Secured loans offer very competitive interest rates because the lender is taking on less of a risk with the loan backed up by the borrower's home. This means that should they default on the agreed repayments; the lender can repossess the house to pay for the loan. This is a risk to the homeowner and that is why it is very important that you make certain that you can afford the loan repayments before you commit to cheap loans.
In the case of an unsecured loan, you don't put your home down as collateral against the loan so this is less of a risk for you but more of a risk for the lending company. This is reflected in the fact that unsecured loans generally carry higher interest rates. A further consideration with unsecured cheap loans is that if you should fail to pay back the loan, the lender will probably take you to court and you could still lose your home. Lenders will go to great lengths to protect their investments and can act uncompromisingly if they don't get paid back.

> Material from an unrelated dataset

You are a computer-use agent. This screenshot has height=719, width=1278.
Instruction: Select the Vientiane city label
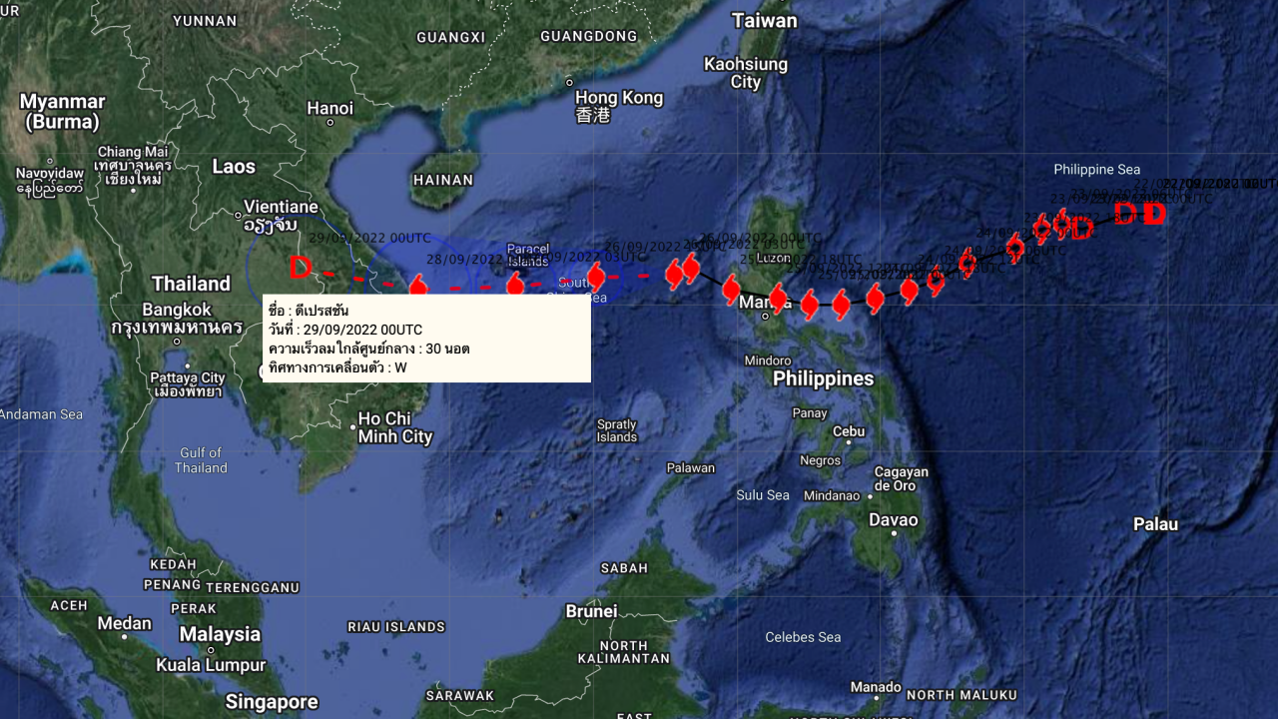pos(282,216)
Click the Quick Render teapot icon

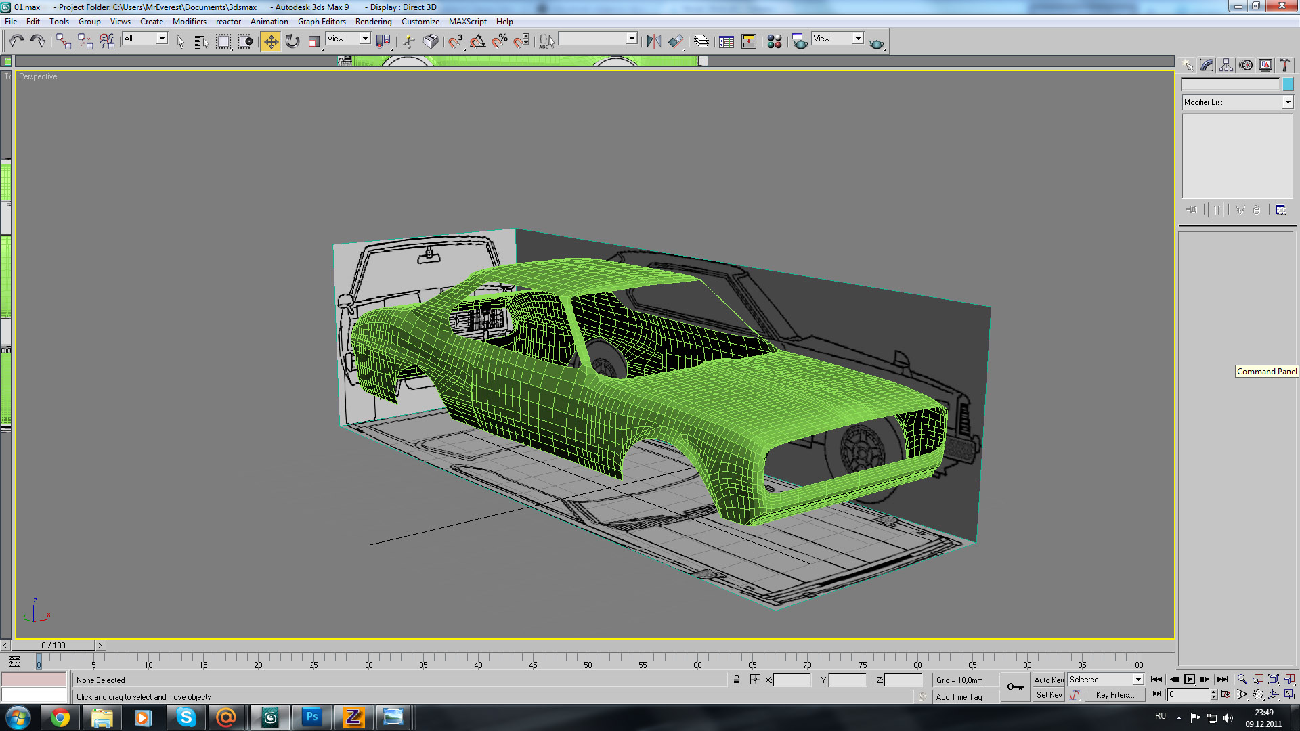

The way to gauge and compare cheap loans is to look at the different lending companies and the interest rates they offer. The interest rate applied to a loan is known as the Annual Percentage Rate (APR). To determine how competitive different loan products are, all you need to do is take a look at a comparison of their APRs. You can do this by filling out our simple online form below. This will give you access to cheap loans from our top lenders and the products that suit your requirements.
Although a low APR is a strong indication that you are being offered cheap loans, this is not the only factor to be considered when looking for cheap loans. If you think you may be in a position to pay back the loan faster than the agreed period then you need to check whether there is an early settlement clause in the conditions of the loan. Some lenders charge a penalty of up to two months interest if the debt is repaid in full before the agreed end date. This could increase the total cost of your loan substantially so it may be worth considering a loan with a slightly higher APR but with no early redemption penalty. If you think you may pay off the loan sooner then this could be the cheapest of cheap loans for you.